Pour lui, l’illustration la plus patente, de cette situation, c’est qu’à l’occasion des Cours d’Assises et depuis longtemps, les rôles sont envahis par les crimes de sang, les atteintes à la vie et l’intégrité physique de la personne humaine.

Banalisation des

violations graves des droits les plus sacrés de l’homme et l’impunité

“Plus tôt nous prendrons conscience du péril deshumanisant de notre société, plutôt nous réagirons positivement au danger qui guette notre existence d’homme. Le respect de la vie humaine, de son intégrité physique et morale sont les premiers repères d’une vie normale en société et est un gage certain de stabilité, d’assurance et de paix sociale. La banalisation des violations graves des droits les plus sacrés de l’homme et l’impunité qui l’accompagne sont révélatrices d’une impuissance dans laquelle aucune société ne pourrait se complaire, car elle ne sera pas tout simplement viable. Un tel péril ne doit-il pas interpeller ?”, s’est-il interrogé.

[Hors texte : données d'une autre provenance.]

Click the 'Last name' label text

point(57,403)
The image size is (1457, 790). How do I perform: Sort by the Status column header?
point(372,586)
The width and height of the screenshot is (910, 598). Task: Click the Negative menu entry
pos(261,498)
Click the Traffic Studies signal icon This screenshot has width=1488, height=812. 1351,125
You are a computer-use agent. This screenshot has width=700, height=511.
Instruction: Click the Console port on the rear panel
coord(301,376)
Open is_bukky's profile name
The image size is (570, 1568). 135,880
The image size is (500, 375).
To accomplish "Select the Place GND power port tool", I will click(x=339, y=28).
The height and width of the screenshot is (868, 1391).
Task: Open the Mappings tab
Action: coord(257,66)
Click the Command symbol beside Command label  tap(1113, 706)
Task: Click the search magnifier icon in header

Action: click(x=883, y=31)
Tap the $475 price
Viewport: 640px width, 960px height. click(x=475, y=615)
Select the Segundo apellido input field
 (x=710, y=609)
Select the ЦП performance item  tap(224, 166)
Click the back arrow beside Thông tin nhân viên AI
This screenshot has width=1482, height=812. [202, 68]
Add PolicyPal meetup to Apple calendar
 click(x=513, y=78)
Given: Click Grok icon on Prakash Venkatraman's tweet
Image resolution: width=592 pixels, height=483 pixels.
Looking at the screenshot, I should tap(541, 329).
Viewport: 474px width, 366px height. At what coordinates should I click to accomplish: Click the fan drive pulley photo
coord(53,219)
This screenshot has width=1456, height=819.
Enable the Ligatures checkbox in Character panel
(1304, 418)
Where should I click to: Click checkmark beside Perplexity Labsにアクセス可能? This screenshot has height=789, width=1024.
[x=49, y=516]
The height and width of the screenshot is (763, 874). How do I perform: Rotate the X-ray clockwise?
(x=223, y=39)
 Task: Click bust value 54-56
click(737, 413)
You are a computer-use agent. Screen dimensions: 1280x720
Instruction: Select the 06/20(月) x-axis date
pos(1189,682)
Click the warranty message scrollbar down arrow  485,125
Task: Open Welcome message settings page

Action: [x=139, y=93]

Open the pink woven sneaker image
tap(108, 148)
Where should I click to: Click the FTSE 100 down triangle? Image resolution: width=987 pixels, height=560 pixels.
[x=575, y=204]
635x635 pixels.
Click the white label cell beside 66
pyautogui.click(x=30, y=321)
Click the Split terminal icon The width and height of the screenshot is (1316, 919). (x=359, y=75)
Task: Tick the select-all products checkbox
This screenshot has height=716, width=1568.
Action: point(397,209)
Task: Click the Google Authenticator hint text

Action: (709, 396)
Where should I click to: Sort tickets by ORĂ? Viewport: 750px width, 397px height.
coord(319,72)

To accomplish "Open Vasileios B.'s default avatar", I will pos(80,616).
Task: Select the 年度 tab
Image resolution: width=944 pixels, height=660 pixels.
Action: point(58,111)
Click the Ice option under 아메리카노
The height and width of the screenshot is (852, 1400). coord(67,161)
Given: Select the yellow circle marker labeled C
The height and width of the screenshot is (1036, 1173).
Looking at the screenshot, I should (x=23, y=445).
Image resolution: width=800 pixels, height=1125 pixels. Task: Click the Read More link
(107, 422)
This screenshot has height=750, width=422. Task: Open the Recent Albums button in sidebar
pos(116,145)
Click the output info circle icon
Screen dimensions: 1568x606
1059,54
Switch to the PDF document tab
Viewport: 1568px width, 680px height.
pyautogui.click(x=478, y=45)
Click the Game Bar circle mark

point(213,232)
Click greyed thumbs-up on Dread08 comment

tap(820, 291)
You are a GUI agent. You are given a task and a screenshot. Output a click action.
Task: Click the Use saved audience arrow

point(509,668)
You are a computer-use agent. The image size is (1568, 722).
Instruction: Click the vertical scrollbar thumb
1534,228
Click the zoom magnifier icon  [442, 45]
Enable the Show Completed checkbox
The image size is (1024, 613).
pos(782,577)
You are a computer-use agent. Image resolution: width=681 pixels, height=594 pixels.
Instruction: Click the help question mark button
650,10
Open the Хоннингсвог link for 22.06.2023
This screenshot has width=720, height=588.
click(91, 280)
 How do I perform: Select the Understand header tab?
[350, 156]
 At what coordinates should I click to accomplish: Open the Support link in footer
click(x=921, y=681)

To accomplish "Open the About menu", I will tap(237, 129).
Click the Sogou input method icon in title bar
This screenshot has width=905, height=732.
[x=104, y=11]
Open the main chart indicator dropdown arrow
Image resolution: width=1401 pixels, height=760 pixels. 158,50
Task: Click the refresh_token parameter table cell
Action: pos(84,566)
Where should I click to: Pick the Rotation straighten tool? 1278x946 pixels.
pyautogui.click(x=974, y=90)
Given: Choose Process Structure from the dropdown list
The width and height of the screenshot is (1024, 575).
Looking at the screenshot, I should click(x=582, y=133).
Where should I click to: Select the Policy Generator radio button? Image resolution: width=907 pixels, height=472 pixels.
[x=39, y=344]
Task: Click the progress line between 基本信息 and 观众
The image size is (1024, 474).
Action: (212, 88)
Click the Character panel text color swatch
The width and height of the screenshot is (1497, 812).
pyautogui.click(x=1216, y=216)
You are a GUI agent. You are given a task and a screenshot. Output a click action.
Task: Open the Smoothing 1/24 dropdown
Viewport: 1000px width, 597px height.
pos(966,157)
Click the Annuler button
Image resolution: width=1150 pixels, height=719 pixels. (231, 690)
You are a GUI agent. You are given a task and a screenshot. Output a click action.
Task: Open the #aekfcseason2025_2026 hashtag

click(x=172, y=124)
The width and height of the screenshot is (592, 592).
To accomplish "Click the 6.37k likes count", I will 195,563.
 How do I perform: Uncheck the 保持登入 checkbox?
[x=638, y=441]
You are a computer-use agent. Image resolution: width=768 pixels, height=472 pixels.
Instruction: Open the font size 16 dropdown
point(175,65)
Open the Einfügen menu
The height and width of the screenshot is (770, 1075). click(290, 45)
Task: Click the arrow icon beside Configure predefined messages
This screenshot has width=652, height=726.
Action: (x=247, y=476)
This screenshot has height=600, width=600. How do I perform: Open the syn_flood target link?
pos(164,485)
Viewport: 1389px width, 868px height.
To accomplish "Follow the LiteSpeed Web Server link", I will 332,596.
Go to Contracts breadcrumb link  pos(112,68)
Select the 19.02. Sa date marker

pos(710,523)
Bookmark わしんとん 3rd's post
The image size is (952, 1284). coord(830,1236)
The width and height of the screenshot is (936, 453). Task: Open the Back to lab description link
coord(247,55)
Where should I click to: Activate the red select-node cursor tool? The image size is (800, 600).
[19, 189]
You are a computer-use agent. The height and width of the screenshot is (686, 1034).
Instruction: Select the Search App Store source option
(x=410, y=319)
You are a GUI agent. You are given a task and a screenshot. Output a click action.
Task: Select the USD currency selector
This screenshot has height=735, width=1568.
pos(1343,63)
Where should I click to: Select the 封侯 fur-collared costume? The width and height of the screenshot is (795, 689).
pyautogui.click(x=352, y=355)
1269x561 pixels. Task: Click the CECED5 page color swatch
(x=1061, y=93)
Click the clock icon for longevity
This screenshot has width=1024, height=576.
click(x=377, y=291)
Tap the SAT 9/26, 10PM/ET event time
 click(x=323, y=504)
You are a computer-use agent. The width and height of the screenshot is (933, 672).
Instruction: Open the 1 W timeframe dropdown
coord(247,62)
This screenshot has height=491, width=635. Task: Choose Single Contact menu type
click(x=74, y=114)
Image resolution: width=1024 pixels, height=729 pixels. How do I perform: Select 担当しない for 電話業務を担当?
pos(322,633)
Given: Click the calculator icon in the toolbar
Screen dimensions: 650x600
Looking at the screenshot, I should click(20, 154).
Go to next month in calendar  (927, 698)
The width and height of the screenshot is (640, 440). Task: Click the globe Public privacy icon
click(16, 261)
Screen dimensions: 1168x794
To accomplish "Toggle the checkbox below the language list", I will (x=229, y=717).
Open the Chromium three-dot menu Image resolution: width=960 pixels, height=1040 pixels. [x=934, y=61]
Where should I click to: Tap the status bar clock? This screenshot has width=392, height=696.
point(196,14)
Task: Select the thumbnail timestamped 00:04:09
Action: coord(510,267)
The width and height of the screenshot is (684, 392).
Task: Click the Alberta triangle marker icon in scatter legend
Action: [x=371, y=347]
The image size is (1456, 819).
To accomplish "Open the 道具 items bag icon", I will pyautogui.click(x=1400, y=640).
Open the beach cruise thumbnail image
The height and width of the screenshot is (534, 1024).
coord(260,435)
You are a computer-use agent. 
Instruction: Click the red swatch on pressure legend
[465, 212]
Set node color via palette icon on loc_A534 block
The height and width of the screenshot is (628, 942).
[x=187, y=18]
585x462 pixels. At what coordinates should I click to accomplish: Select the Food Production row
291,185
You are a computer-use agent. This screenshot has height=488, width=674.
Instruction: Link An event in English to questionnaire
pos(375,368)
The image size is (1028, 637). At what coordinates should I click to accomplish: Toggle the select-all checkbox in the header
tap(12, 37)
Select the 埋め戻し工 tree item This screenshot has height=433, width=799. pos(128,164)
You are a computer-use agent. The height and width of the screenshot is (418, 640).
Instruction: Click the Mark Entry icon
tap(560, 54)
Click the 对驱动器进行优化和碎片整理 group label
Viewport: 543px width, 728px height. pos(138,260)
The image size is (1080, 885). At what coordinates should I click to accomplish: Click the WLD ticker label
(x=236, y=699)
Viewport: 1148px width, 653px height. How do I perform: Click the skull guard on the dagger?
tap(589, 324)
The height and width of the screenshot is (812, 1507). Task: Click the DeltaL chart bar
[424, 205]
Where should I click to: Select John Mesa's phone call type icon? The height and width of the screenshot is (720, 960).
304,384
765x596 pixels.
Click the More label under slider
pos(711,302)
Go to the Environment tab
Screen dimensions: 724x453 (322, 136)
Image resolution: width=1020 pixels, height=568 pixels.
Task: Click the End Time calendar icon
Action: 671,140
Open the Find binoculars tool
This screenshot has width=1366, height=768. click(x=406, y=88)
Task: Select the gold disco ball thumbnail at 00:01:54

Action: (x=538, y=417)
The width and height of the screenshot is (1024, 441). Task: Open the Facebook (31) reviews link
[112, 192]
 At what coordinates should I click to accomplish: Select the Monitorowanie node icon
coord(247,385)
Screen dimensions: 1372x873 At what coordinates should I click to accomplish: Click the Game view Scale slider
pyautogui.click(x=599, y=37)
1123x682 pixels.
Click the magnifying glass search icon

De sa lecture, le droit de tout citoyen de vivre en sécurité est une exigence de tous les temps. Pourtant, dit-il, l’insécurité juridique rampante du citoyen, relativement au droit de la propriété, notamment le foncier est un facteur ahurissant de trouble grave de l’ordre et de la tranquillité publics. “Il se trouve que certains citoyens, particulièrement à Bamako et alentours, voient leur sécurité et même leur sûreté compromises par une race de malfrats prosaïquement appelés spéculateurs fonciers, en fait de vrais prédateurs, qui dans leur témérité n’épargnent personne même pas l’Etat, a fortiori le citoyen ordinaire. Ils jettent indistinctement leur dévolu sur n’importe quel espace, y établissent facilement des faux titres, obligeant le propriétaire du titre initial à un procès qui n’a pas sa raison d’être car je ne crois pas qu’il puisse y avoir de terres à Bamako et alentours qui n’ait de propriétaire.  Et pour assurer leurs arrières, ils s’acoquinent avec des personnes haut placées et parmi lesquelles, malheureusement, des magistrats, des policiers et autres, pour s’assurer une impunité, eux aussi jouent le jeu. Alors commence le festival des procès à n’en pas finir”, a-t-il fait savoir.

Personne n’est à l’abri des spéculateurs fonciers

Selon lui, des honnêtes citoyens désarmés et désappointés face à des adversaires singuliers, se retrouvent à valser entre les juridictions en quête de solution à leurs problèmes.

Et d’ajouter que personne n’est à l’abri de ces spéculateurs impénitents et téméraires qui peuvent à tout instant troubler la tranquillité des honnêtes citoyens qui ne savent plus à quel saint se vouer, écartelés entre l’indignation, le remords et la révolte, ne comprenant pas ce qui leur arrive, quand après plusieurs années d’efforts, s’étant façonné un habitat pour leur tranquillité et celle des siens, un illustre inconnu vient tout remettre en cause.“Alors le remède à toutes ces dérives, reste la justice. Il faudrait que sur l’ensemble du territoire la justice soit mise dans les conditions de fonctionnement optimum car là où il n’y a pas de justice, s’installe rapidement le désordre, l’incivisme et le gâchis ainsi qu’un lit douillet pour l’impunité, source de tous les abus et des plus horribles.

La justice ne peut pas résoudre tous les problèmes, mais sa présence est indispensable pour ramener la sérénité, la tranquillité ou la paix sociale, par la confiance qu’elle permet de restaurer en ses moments d’instabilité, de peur et de désespoir”, a indiqué le Procureur général.

Pour sa part, le représentant du Bâtonnier de l’Ordre des avocats du Mali, Abdoulaye Sangaré, a souligné que ce sont les preuves scientifiques qui doivent motiver les sanctions pénales et l’intime conviction seulement du juge. Avant d’inviter les magistrats à jouer toute leur partition dans l’application du droit dans toute sa rigueur.

Il a saisi l’occasion pour exhorter les magistrats à encadrer les réseaux sociaux parce que certaines publications qui se font sur ces supports transgressent nos mœurs et nos sensibilités, ainsi que plusieurs dispositions de la loi. Aussi, il a demandé à la Cour de mettre les avocats dans les meilleures conditions possibles afin qu’ils puissent contribuer à la manifestation de la vérité.

Quant au président de la Cour, il a laissé entendre que le Mali était un Etat caractérisé par des qualités humaines notamment la solidarité, la probité, le vivre-ensemble. Et de déplorer que nous avons tourné le dos à ces valeurs.